I'm a physician (Neurologist by training) who throughout the course of my career accidentally found myself working in medical informatics. I say "accidentally" because it was never planned. In medical school, I didn't know what medical informatics was. I never knew it existed. When I tell people what I do, they ask "what is that?" Then I explain as best I could. Medical Informatics (for me) is all about finding new and better ways to use information technology (hardware, software, networks) to make better medical decisions and improve people's lives. 

It's only natural for me that I wind up in this field. I've always been a frustrated "techie." As a senior at Princeton many years ago, I was one of the few who used a word processor on the university's main frame computer to write my thesis.
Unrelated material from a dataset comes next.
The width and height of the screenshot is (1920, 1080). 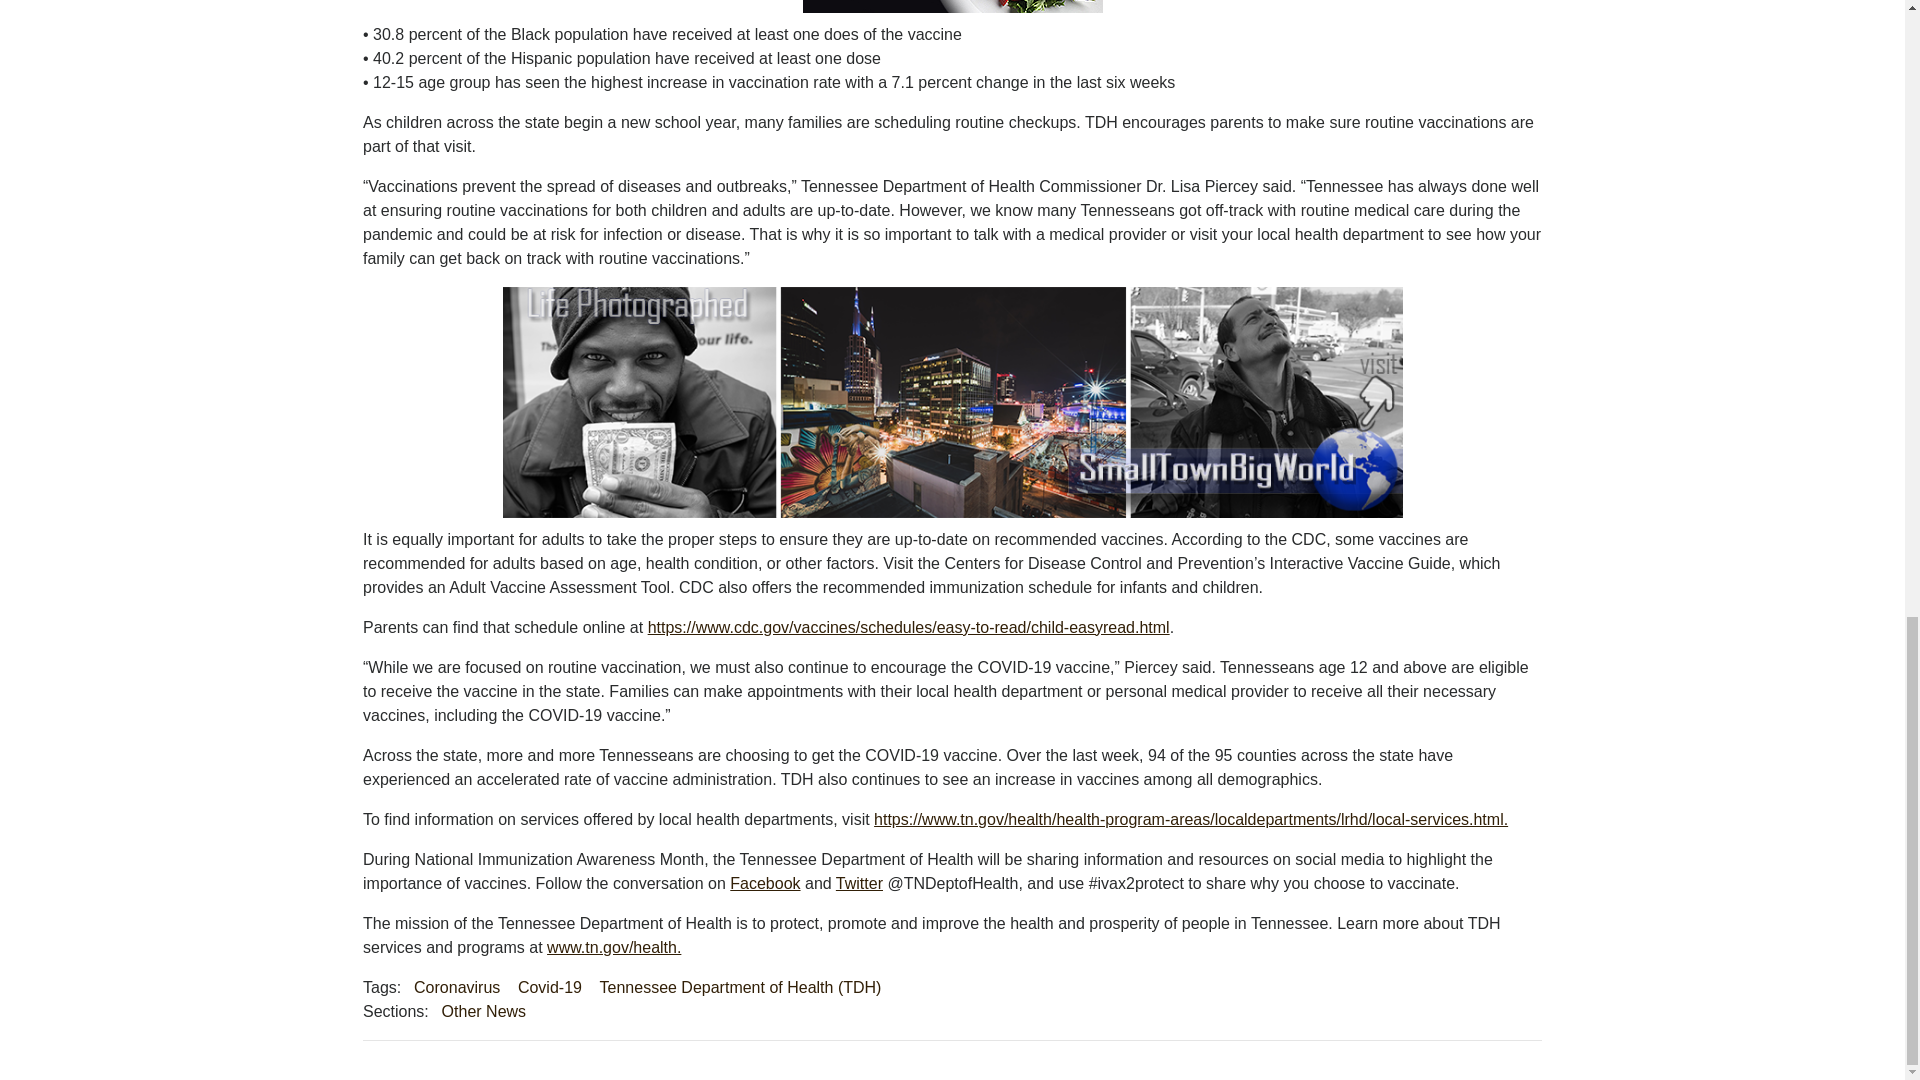 What do you see at coordinates (550, 988) in the screenshot?
I see `Covid-19` at bounding box center [550, 988].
Almost everyone else was using a typewriter. I eagerly bought a Commodore 64, and then an Amiga (who remembers that?) and spent hours in front of those screens. As a chemistry major, I learned to program in APL to digitally probe the three-dimensional structure of proteins, looking for empty spaces where water molecules could possibly hide. As a neurology resident, I wrote a program using BASIC to generate call schedules automatically, taking into account individual residents' desire for vacation days or other time off. I became a Neurologist to study how the brain, our incredibly complex biologic computer works. 

In 1983, I did my internship at Letterman Army Medical Center in San Francisco. I remember working on the Oncology ward, taking care of extremely sick cancer patients. Every day, we'd collect blood samples in the morning. Every day, at 3pm, I'd park myself outside the hematology lab waiting for the paper lab slips that would contain the complete blood counts so we could decide who needed a blood transfusion, a six pack of platelets, or who needed their chemotherapy modified. I remember thinking...there's gotta be a better way to access these results!
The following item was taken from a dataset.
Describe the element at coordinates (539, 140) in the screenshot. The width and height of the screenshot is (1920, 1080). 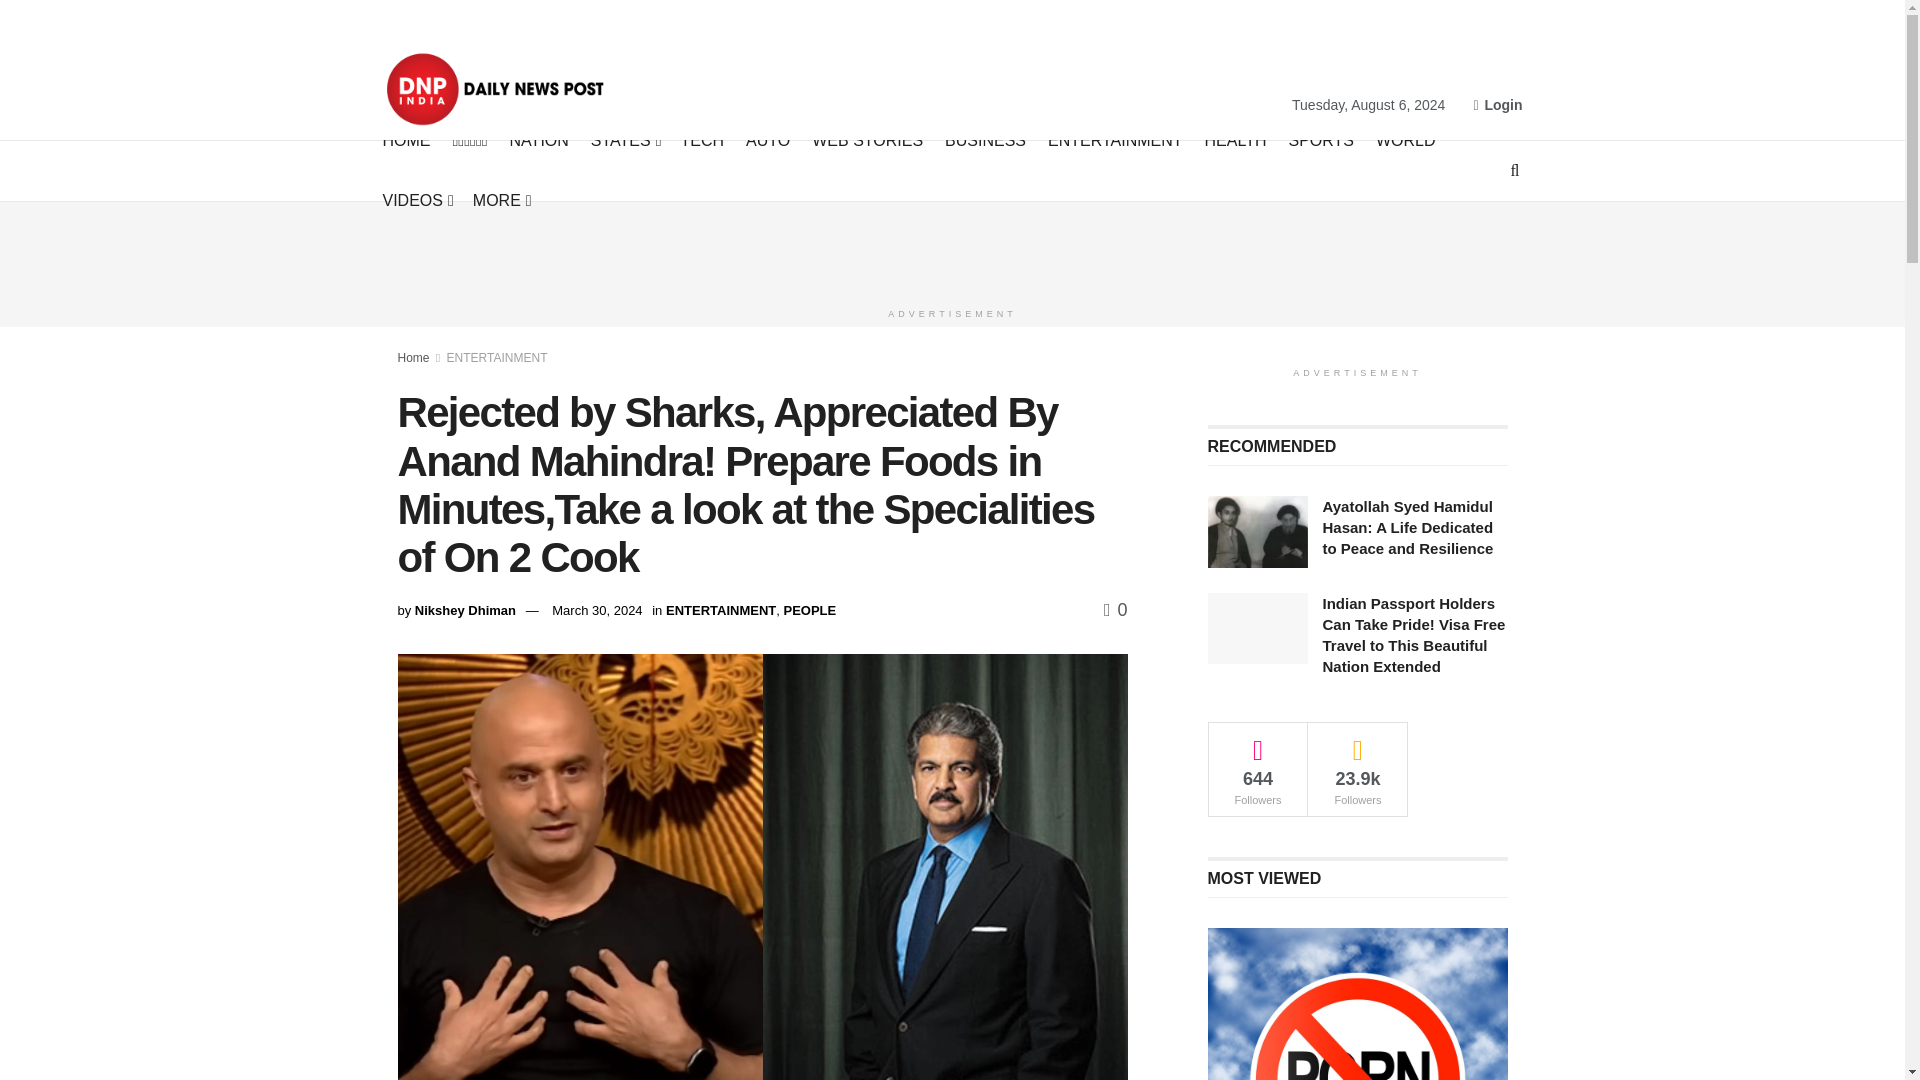
I see `NATION` at that location.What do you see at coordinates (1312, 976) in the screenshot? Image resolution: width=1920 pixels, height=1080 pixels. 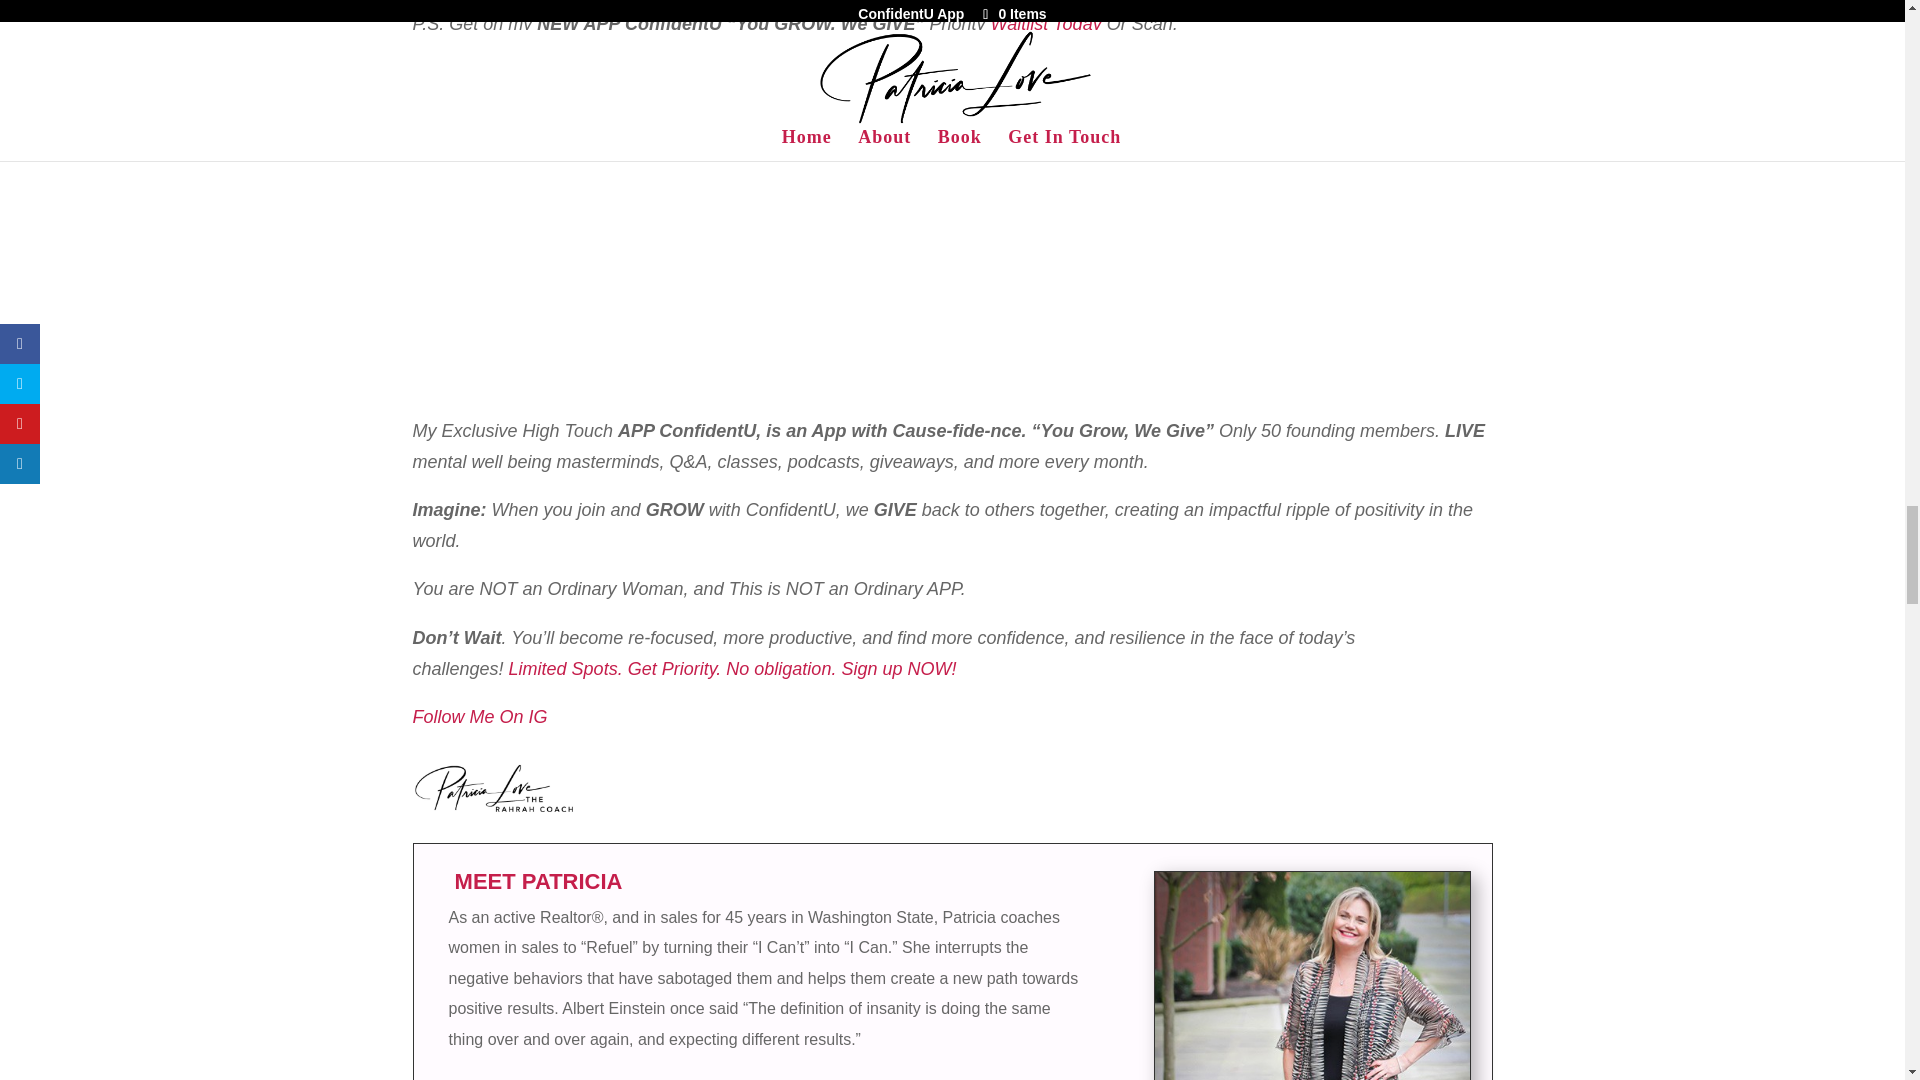 I see `How to listen for your power within` at bounding box center [1312, 976].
I also remember sleepless nights on call, where we would admit patients to the ward, and then spend hours at 2, 3, 4 in the morning flipping through pages and pages of outpatient records, (most in unintelligible handwriting) trying to decipher the important clues about a patient's medical history that might shed light on what was going on or what we needed to do. I remember thinking then, there's gotta be a better way to document a patient's medical record.
 
Not long ago, my elderly mother went to the emergency department at her local clinic. There they did an abdominal CT scan that came back "acute colitis." She was severely dehydrated and had a low serum sodium and was transferred to the local community hospital about a mile away. Two days later, the hospital physician still couldn't get a hold of the original CT scan. So what did he do? He ordered another one. What a waste. What if that original CT had been available over the internet? She's on medicare so you and I paid for that second, unnecessary CT scan. Here again I wonder "there's gotta be a better way."
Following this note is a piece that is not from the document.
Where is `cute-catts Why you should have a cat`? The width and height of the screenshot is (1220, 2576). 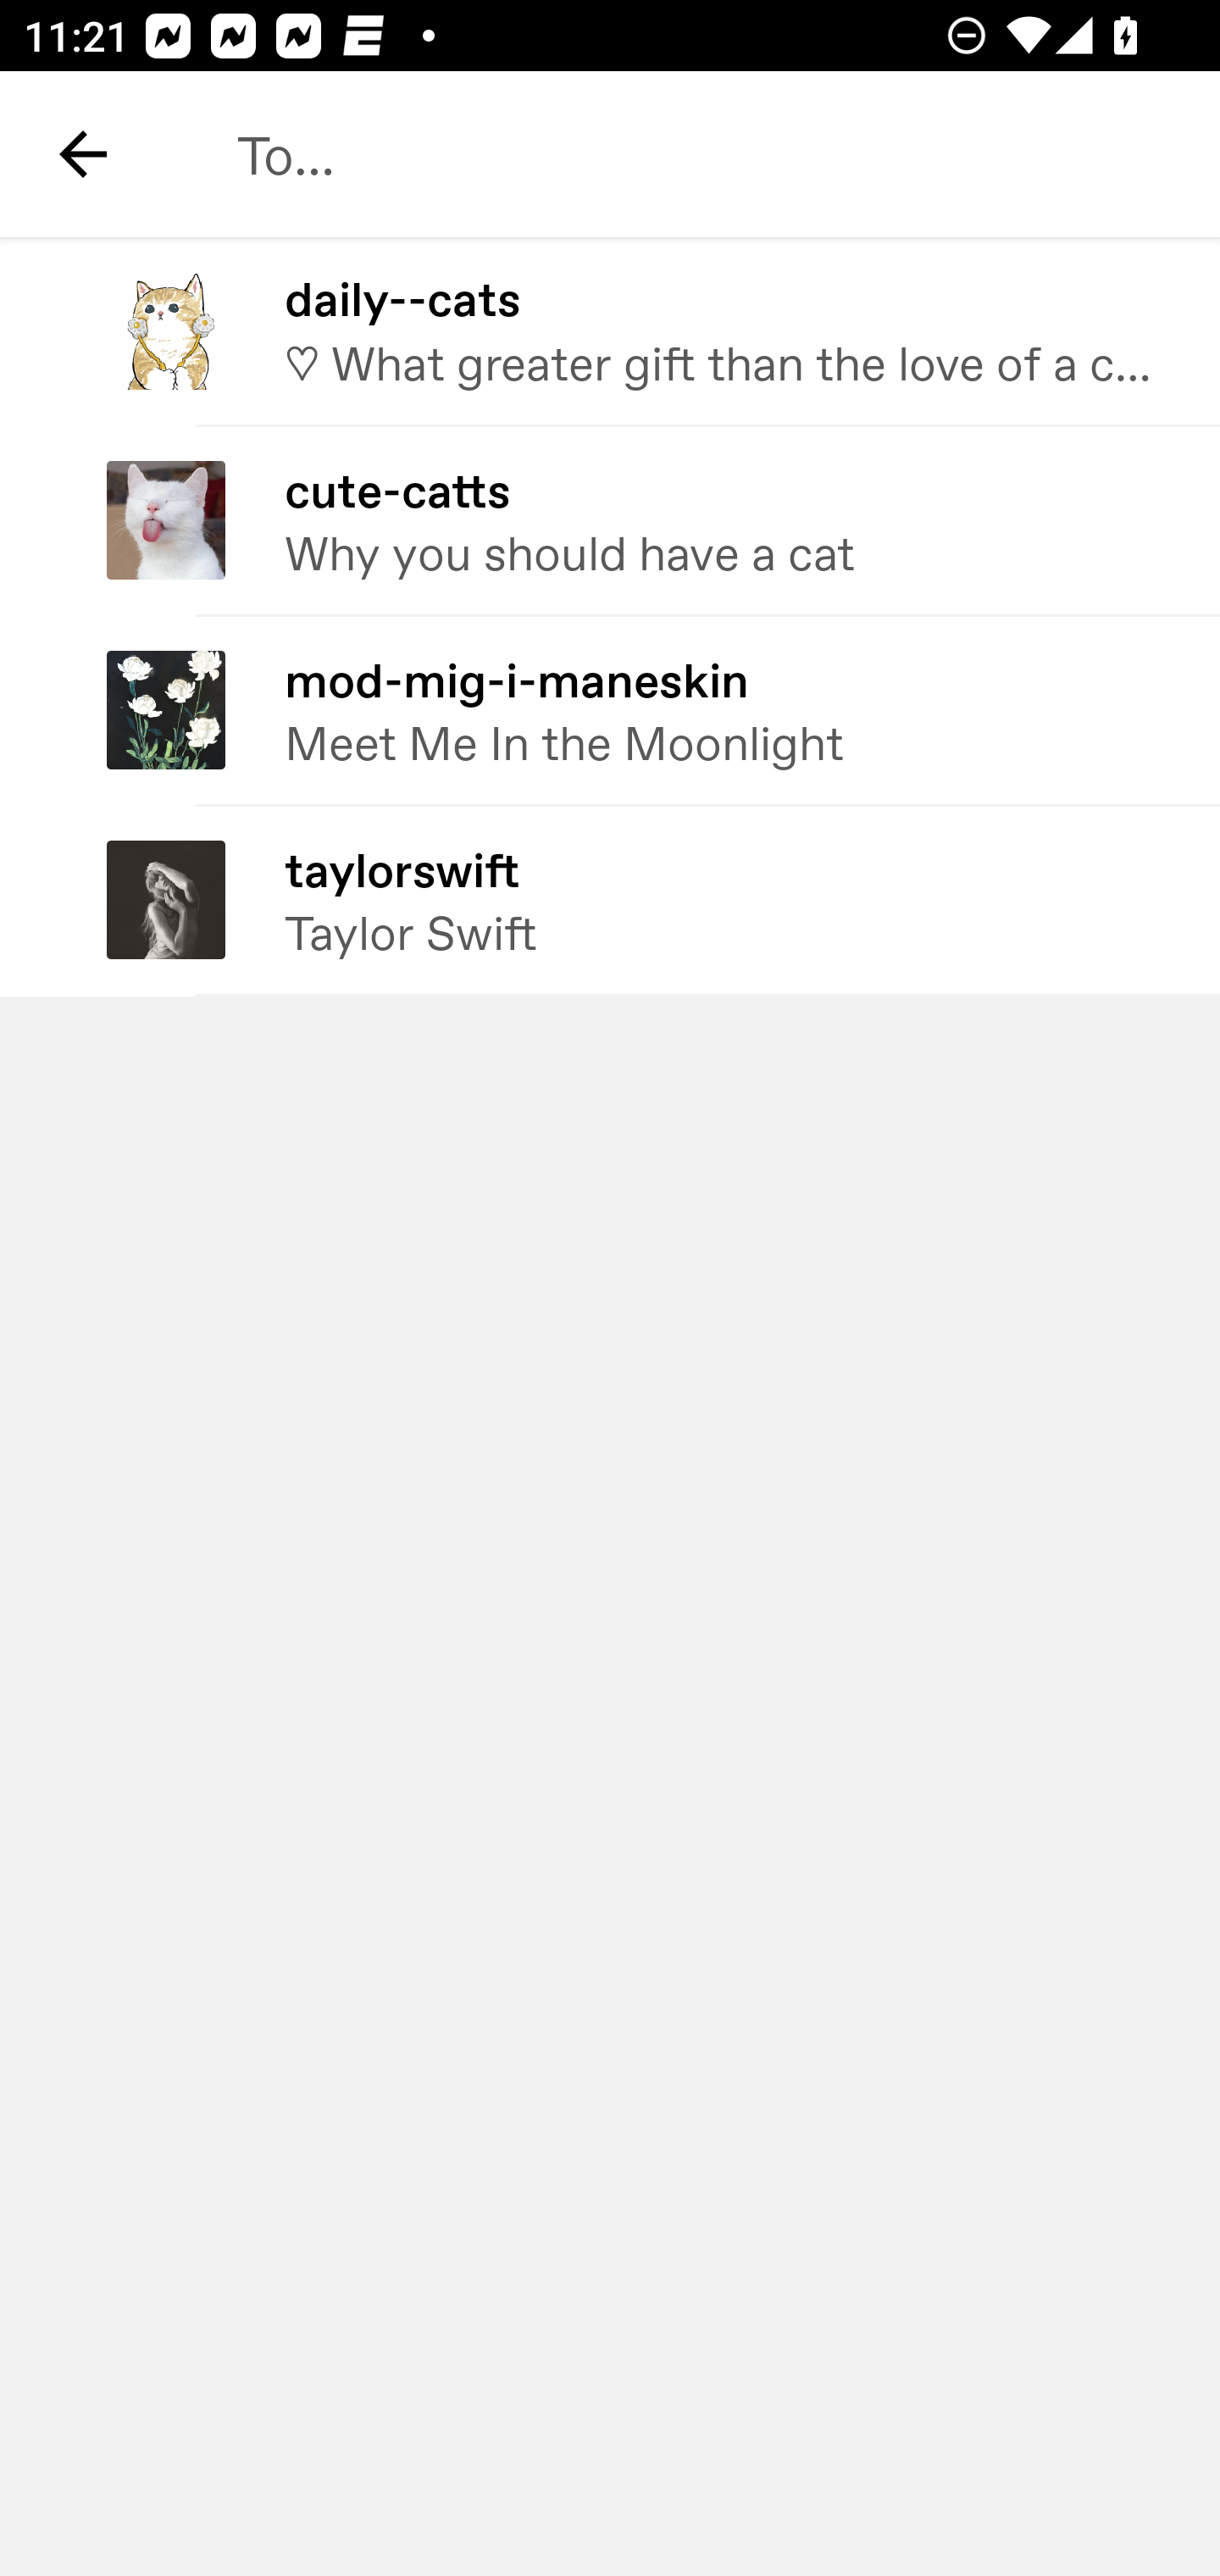
cute-catts Why you should have a cat is located at coordinates (610, 521).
I now work in Medical Informatics because I passionately believe that better use of information technology will transform medicine in the 21st century, and will also help make it cheaper to deliver higher quality medicine. I want to be part of that transformation. My goal with this blog is to document that journey and share my thoughts on how well I think we're doing, solely from one little perspective in cyberspace. Thanks for reading.